Friday, October 21, 2005

Supreme Court Nominees

I have been silent on the nomination of Harriet Miers to the Supreme Court, largely because the Constitution doesn't allow us to elect Supreme Court justices. Rather, we get to elect a President and he gets to select justices. Now along comes Power Line and sums up my feelings completely:
One nuance I find particularly noteworthy is the way in which many conservatives ignore the tension between opposing Miers on ideological grounds and having spent the past five years arguing that the president has the right to have qualified nominees confirmed regardless of their ideology, so long as they are not extreme.
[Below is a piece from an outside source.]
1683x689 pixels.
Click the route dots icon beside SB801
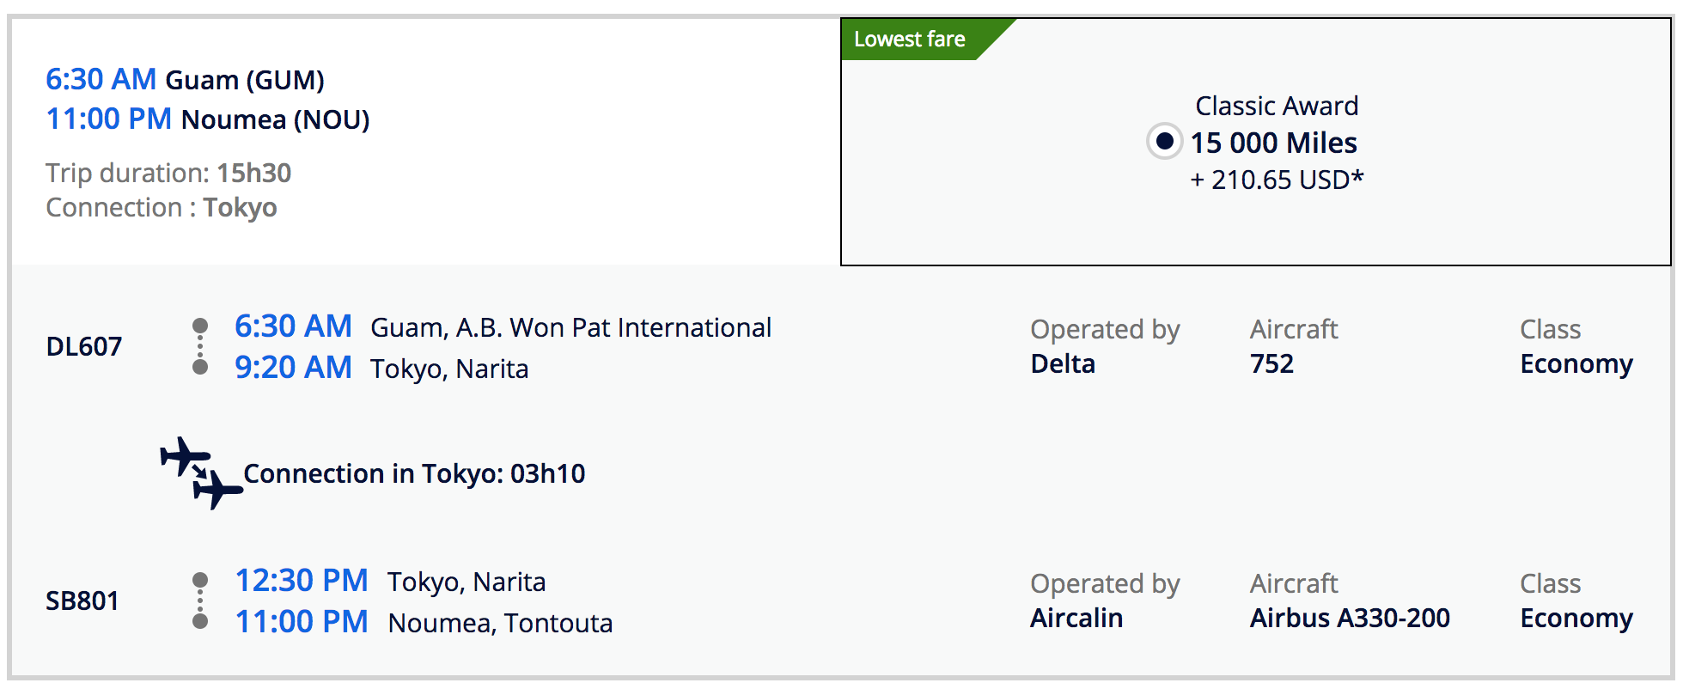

Indeed, while conservatives argued that liberal Democrats should vote to confirm qualified conservative nominees (and that moderate Republican Senators certainly should), some conservatives now oppose Miers because she may be moderate or because she's not the right kind of conservative.
And there's more by the same author here:
Miers has achieved just about everything a lawyer can accomplish--head of a substantial law firm, head of the state bar association, and top legal adviser to the president. She also has a background in local politics. Only by insisting that a Supreme Court nominee possess either judicial experience or a portfolio of scholarly writings can one pronounce Miers unqualified. But this has never been the standard, and it's not clear why (ideological considerations aside) Republicans should invent a new standard with which to deal a blow to a Republican president.